In works such as Like You Know It All, Woman on the Beach Tale of Cinema, and Woman Is the Future of Man, Korean director Hong Sang-soo has explored the nature of his craft, using the creative process of filmmaking as a setting for his relationship-driven dramas. He examines the theme again in Oki’s Movie, a beautifully told tale told in four sections built around film professor Song (Moon Sung-keun) and students Jingu (Lee Sun-kyun) and Oki (Jung Yumi). Each chapter — “A Day for Chanting,” “King of Kiss,” “After the Snowstorm,” and “Oki’s Movie” — features a different point of view with a different narrator while walking the fine line between fiction and nonfiction. As in Tale of Cinema, certain parts are films within the film, shorts made by the characters for their class.
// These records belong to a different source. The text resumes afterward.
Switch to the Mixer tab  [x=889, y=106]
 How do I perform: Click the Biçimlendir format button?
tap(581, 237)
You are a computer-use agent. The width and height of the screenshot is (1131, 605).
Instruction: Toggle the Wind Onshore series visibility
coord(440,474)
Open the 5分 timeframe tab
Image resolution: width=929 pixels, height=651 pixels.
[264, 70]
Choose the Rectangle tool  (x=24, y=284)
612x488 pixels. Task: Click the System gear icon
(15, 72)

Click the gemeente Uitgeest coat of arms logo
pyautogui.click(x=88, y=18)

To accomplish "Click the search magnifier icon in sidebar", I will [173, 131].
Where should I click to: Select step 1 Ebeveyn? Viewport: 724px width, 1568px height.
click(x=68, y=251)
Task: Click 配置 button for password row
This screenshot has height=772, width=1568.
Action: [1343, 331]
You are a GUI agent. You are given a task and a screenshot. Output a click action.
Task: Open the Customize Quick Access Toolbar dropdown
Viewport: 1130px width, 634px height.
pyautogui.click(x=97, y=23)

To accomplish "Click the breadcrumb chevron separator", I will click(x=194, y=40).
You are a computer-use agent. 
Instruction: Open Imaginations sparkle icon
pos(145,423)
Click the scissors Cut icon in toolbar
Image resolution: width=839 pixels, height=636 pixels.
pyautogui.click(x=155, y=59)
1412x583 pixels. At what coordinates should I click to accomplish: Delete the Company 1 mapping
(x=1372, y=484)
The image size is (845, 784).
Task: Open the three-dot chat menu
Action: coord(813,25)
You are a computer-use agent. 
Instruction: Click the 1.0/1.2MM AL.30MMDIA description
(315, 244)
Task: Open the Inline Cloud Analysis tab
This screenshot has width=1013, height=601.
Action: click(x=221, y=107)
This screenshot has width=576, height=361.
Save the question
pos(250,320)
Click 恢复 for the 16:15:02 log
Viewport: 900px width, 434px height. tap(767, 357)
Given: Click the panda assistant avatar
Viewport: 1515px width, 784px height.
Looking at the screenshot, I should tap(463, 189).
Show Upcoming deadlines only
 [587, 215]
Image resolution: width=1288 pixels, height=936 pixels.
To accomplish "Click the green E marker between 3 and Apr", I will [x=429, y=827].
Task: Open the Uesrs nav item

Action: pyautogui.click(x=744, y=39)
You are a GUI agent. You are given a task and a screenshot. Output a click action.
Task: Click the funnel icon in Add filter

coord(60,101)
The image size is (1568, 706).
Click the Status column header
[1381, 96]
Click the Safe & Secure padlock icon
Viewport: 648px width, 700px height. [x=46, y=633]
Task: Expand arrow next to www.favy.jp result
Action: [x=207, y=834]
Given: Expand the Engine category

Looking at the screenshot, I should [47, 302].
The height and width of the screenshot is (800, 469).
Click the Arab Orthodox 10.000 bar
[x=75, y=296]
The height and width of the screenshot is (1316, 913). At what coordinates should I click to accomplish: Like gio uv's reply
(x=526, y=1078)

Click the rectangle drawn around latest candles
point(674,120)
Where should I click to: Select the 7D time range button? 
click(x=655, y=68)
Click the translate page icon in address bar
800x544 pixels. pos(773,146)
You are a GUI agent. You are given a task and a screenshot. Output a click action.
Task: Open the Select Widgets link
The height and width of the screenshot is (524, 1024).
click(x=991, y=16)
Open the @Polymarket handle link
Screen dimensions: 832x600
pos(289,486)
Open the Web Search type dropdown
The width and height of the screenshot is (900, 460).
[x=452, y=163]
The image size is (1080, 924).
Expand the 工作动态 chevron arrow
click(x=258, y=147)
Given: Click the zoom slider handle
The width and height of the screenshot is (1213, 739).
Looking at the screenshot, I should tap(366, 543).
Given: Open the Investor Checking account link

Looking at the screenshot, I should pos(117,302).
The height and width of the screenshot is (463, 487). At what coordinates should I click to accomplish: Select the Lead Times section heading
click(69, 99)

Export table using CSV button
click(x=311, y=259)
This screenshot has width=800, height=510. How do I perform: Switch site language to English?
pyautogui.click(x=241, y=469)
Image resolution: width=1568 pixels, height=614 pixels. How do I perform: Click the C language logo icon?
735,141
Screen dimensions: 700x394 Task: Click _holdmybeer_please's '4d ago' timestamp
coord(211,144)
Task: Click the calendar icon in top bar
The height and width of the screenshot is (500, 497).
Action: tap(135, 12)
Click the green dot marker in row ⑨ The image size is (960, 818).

Hong keeps viewers guessing what’s real as Oki balances a possible love triangle between her, Jingu, and Song; the final segment is a poetic masterpiece that brings everything together. Oki’s Movie is screening March 23 at 7:00, concluding the Museum of the Moving Image’s week-long tribute to Hong; the film will have its official U.S. theatrical release April 16-22 at the Maysles Cinema, the Harlem institution devoted to documentaries.